(Records for this task begins)

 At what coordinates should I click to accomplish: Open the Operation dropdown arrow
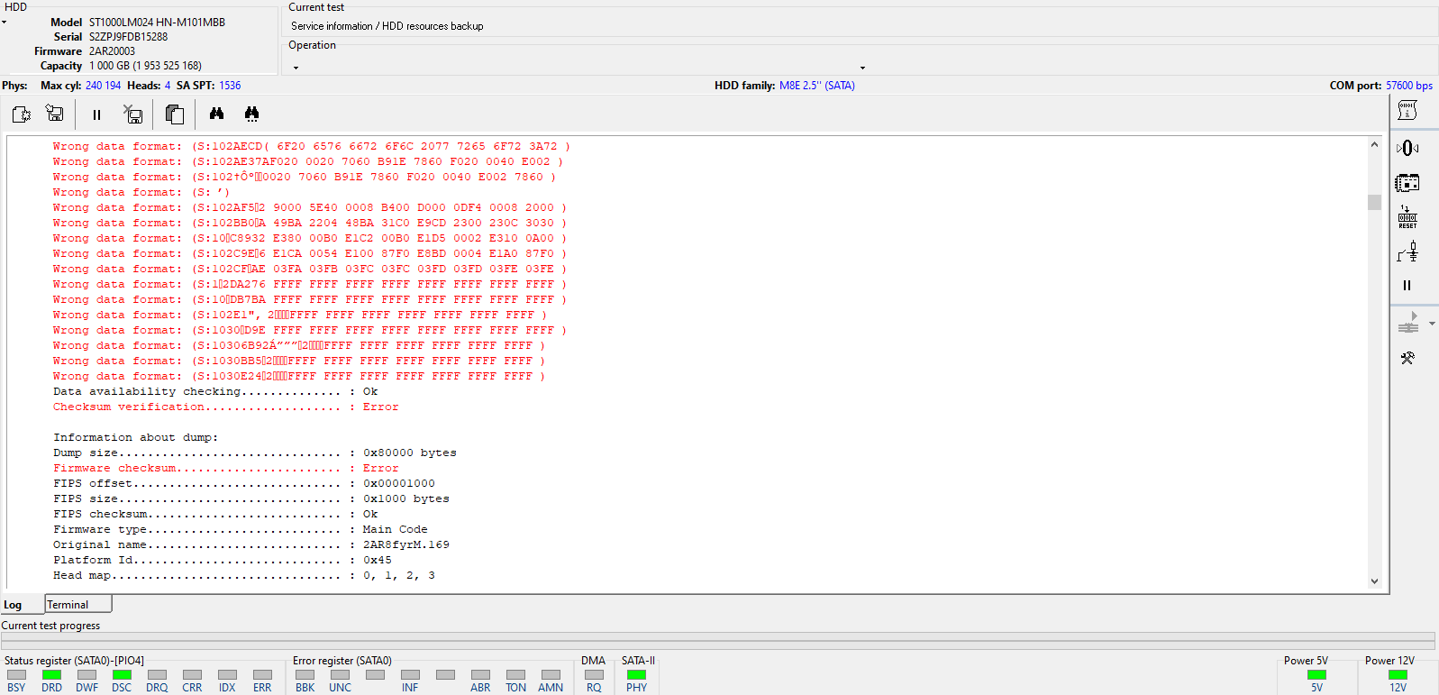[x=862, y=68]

(Records for this task ends)
(Records for this task begins)

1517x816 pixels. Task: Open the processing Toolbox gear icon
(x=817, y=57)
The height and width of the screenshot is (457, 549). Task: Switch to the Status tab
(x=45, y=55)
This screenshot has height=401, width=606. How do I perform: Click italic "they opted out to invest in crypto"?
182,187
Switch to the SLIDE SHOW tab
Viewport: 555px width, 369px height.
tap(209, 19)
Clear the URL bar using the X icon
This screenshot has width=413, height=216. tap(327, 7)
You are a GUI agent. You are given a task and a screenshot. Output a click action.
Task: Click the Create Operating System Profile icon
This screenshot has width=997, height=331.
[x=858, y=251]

(Records for this task ends)
(Records for this task begins)

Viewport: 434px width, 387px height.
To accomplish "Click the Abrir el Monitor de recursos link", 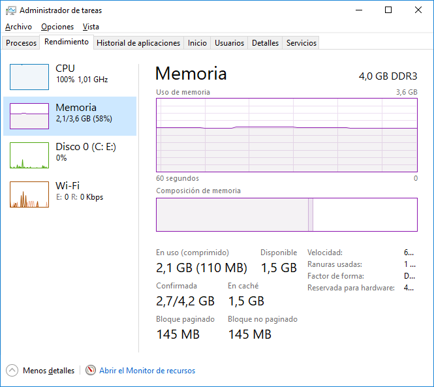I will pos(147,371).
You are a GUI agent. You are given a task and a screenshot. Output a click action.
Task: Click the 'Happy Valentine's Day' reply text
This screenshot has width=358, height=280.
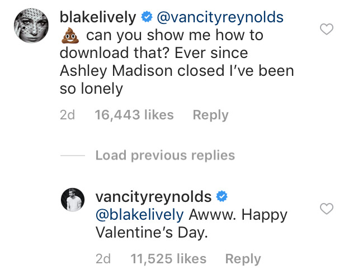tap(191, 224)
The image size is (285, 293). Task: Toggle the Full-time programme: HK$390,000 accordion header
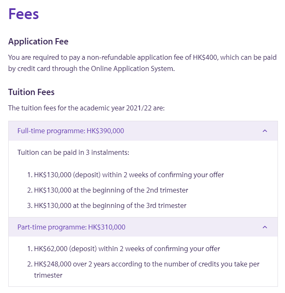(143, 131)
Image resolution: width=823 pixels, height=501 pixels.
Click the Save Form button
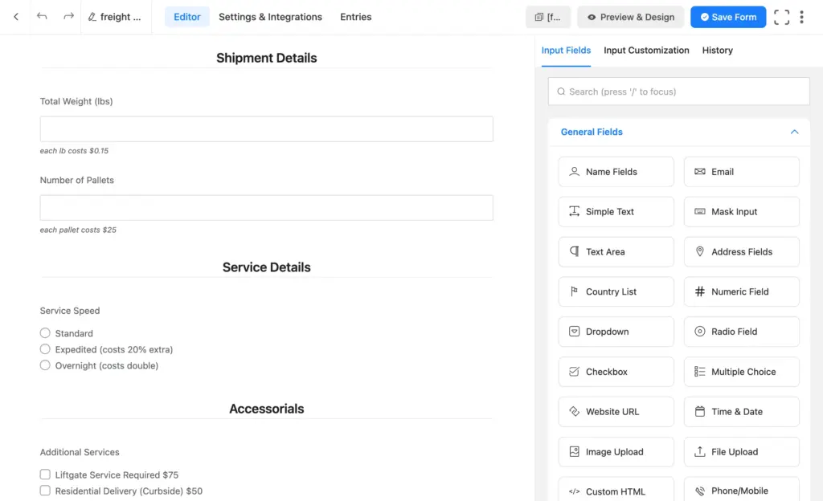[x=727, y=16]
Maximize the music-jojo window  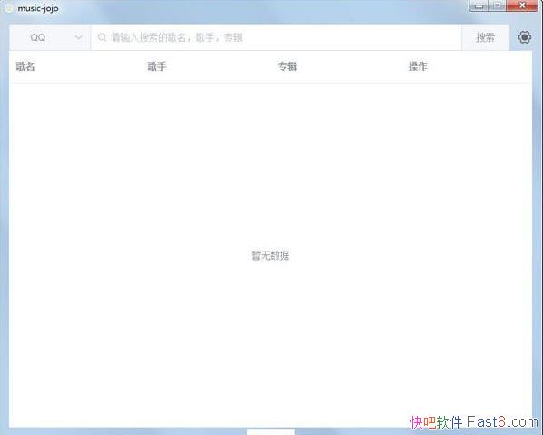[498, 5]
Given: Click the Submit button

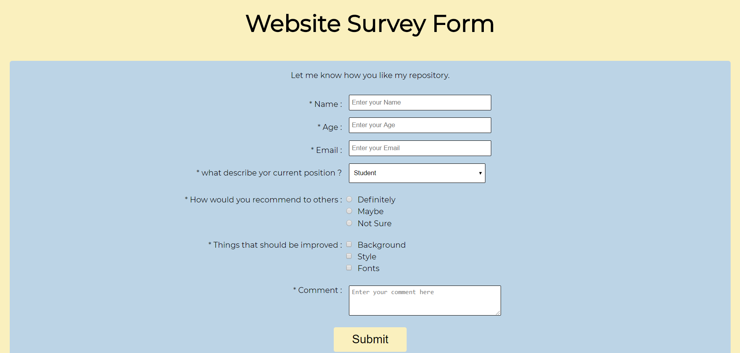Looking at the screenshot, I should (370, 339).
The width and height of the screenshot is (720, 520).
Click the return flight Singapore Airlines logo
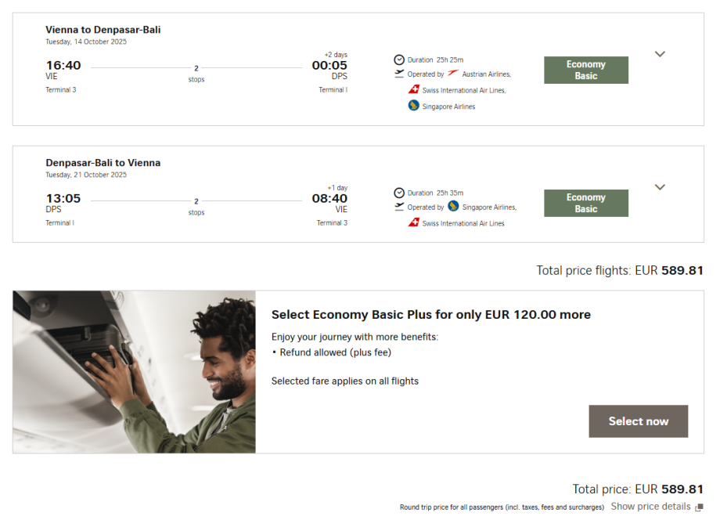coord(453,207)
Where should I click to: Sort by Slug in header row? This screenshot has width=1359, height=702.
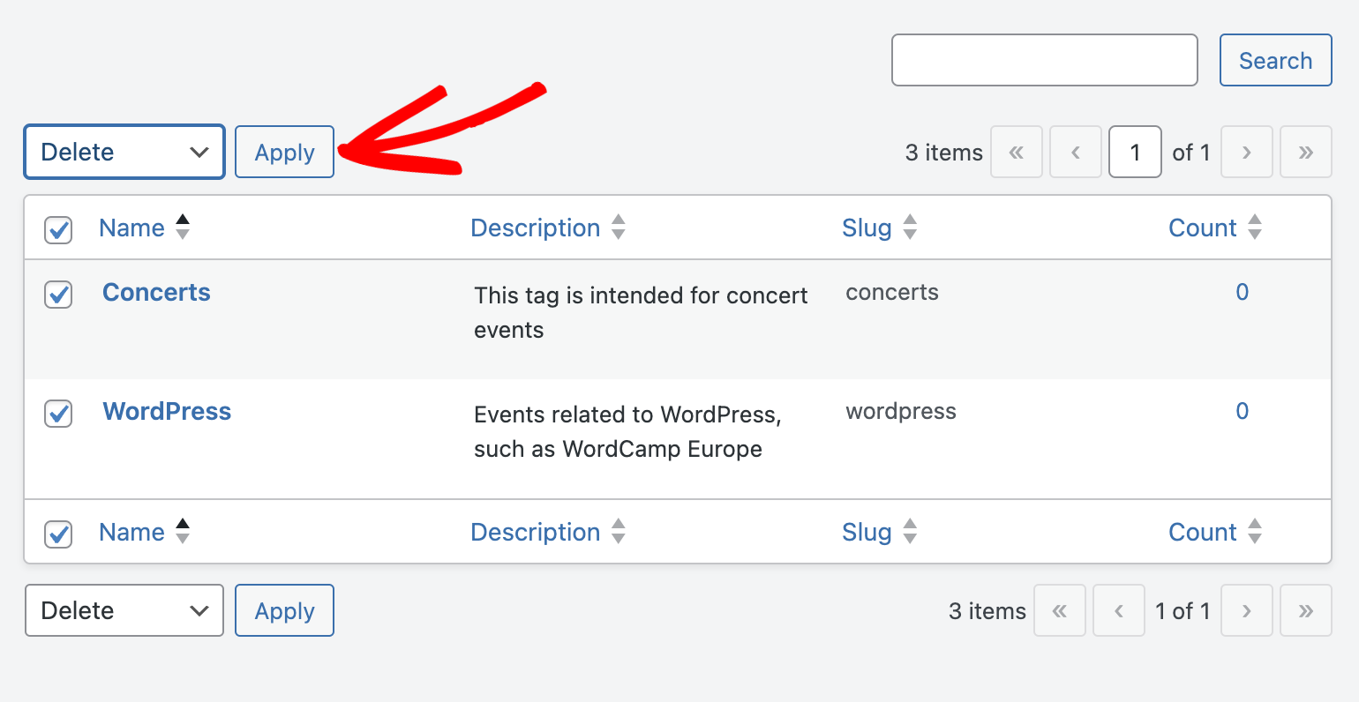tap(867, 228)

(Records for this task ends)

Try it |
Give an exact copy of the lines above from the line with "This screenshot has height=401, width=606." up to and including the line with "Task: Click the Create", and leave everything else out.

Answer space |
This screenshot has height=401, width=606. How do I perform: Click italic "they opted out to invest in crypto"?
182,187
Switch to the SLIDE SHOW tab
Viewport: 555px width, 369px height.
tap(209, 19)
Clear the URL bar using the X icon
This screenshot has width=413, height=216. tap(327, 7)
You are a GUI agent. You are given a task and a screenshot. Output a click action.
Task: Click the Create Operating System Profile icon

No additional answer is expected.